View Full Version : Exhuming Bobby Fischer
06-17-2010, 04:33 PM
LONDON – The remains of chess genius Bobby Fischer are to be exhumed to determine whether he is the father of a 9-year-old girl, a lawyer representing the child and her mother said Thursday.
Thordur Bogason, a lawyer based in the Icelandic capital of Reykjavik, said the country's Supreme Court made the decision earlier this week in order to allow for tests so his client, Jinky Young, can find out who her father is.
"At this point we are just trying to establish this," he said. "And if she is confirmed as the daughter of Bobby Fischer, then by Icelandic law she is his legal heir."
07-05-2010, 11:34 AM
Chess icon Bobby Fischer's body exhumed in Iceland to determine whether he fathered girl
By GUDJON HELGASON , Associated Press
Last update: July 5, 2010 - 9:08 AM
REYKJAVIK, Iceland - Authorities in Iceland have exhumed the body of American chess champion Bobby Fischer to determine whether he is the father of a 9-year-old girl from the Philippines.

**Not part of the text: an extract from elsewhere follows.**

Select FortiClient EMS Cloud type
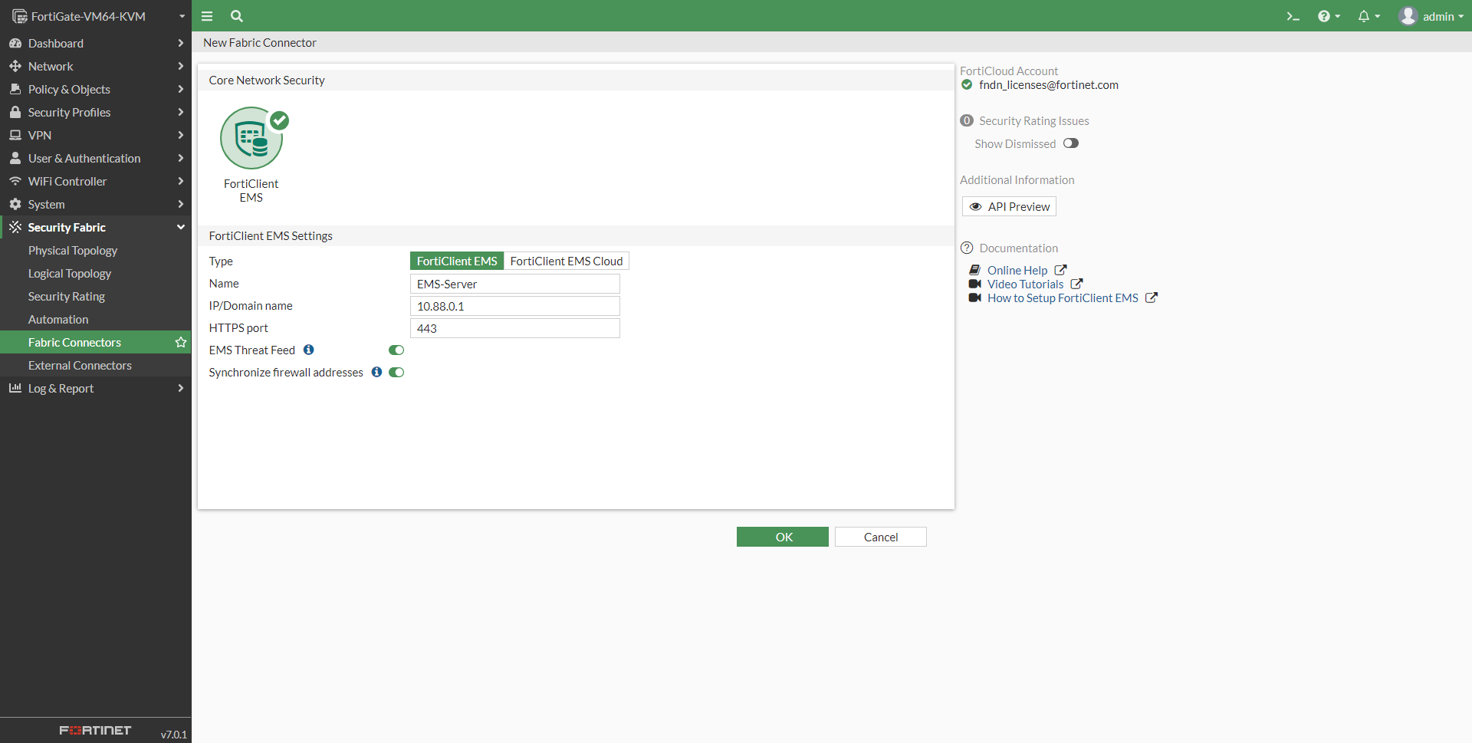Image resolution: width=1472 pixels, height=743 pixels. point(567,261)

Police district commissioner Olafur Helgi Kjartansson said Fischer's corpse was dug up from a cemetery near Selfoss in southern Iceland early Monday in the presence of a doctor, a priest and other officials.
Kjartansson said the exhumation "was done in a professional and dignified way and according to law. The privacy of the deceased was protected at all times."

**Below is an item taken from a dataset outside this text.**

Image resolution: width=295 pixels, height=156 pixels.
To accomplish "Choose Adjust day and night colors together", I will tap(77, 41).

He said Fischer was reburied after DNA samples were taken.
Fischer died in Iceland in January 2008 aged 64. He left no will, and legal wrangling continues over his estate.
Last month Iceland's supreme court ruled Fischer should be exhumed so DNA testing could determine whether he was the father of Jinky Young, whose mother Marilyn says she had a relationship with Fischer.

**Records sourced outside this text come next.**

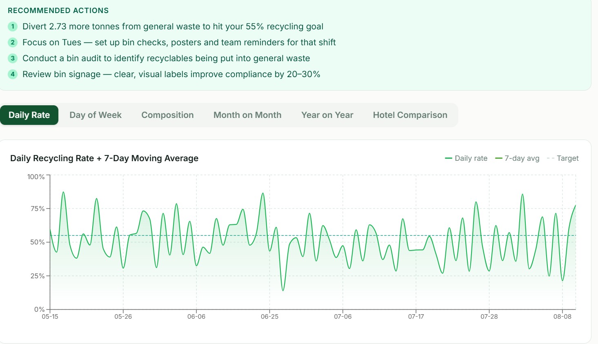Click the 05-26 date axis label
Screen dimensions: 598x344
pos(123,317)
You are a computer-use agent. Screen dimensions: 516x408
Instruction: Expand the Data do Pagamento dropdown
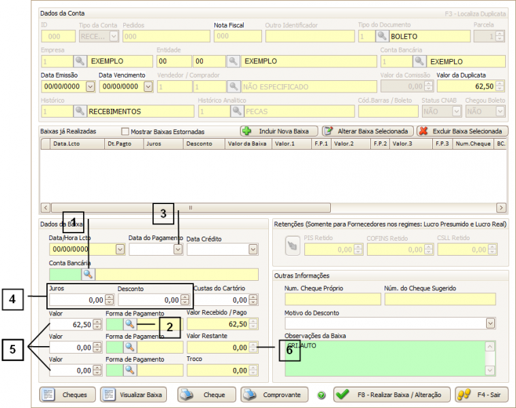point(178,250)
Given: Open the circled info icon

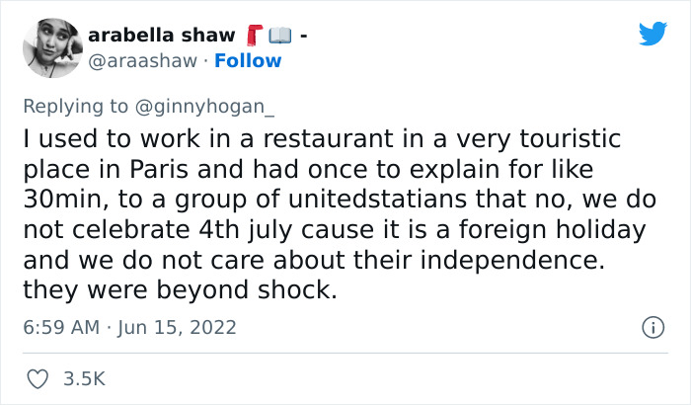Looking at the screenshot, I should (x=653, y=327).
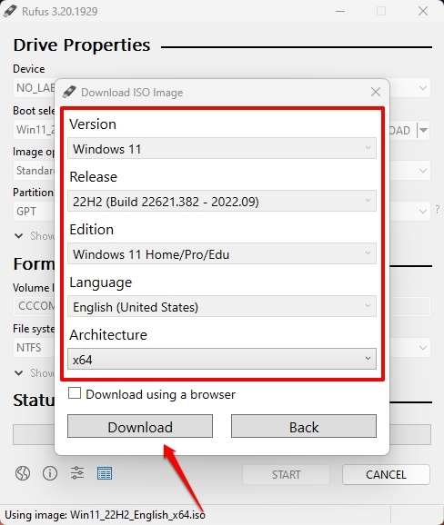Open the Language dropdown English (United States)
Screen dimensions: 444x525
click(222, 306)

Jinky, who lives in the Philippines with her mother, flew to Iceland to provide her own blood sample in December.
Fischer, who was born in Chicago and raised in Brooklyn, New York, became world famous in 1972 when he defeated Boris Spassky of the Soviet Union for the world championship in a tournament, played in Reykjavik, that brimmed with Cold War symbolism.
Fischer became an American hero, but his later life was dominated by his erratic, eccentric behavior.
He lost his world title in 1975 after refusing to defend it against Anatoly Karpov. He dropped out of competitive chess and largely out of view, spending time in Hungary and the Philippines and emerging occasionally to make outspoken and often outrageous comments, sometimes attacking the United States.
Fischer was arrested in Japan in 2004 and threatened with extradition to the U.S. to face charges of breaking international sanctions against the former Yugoslavia by playing a chess match there in 1992.
Fischer renounced his U.S. citizenship and spent nine months in custody before chess-loving Iceland granted him citizenship.
Fischer lived in Iceland from 2005 until his death and is buried about 30 miles (50 kilometers) east of the capital, Reykjavik.http://www.startribune.com/nation/97794214.html?elr=KArksLckD8EQDUoaEyqyP4O:DW3ckUiD 3aPc:_Yyc:aUac8HEaDiaMDCinchO7DU
08-25-2010, 07:25 PM
The Filipino lawyer for a woman who filed a paternity lawsuit claiming that Bobby Fischer, the late chess champion, was the father of her daughter, has criticized how tissue samples were obtained to perform the DNA tests. The test, which reportedly came back negative on Tuesday, was ordered by the Supreme Court of Iceland as part of a dispute over Mr. Fischer’s estate.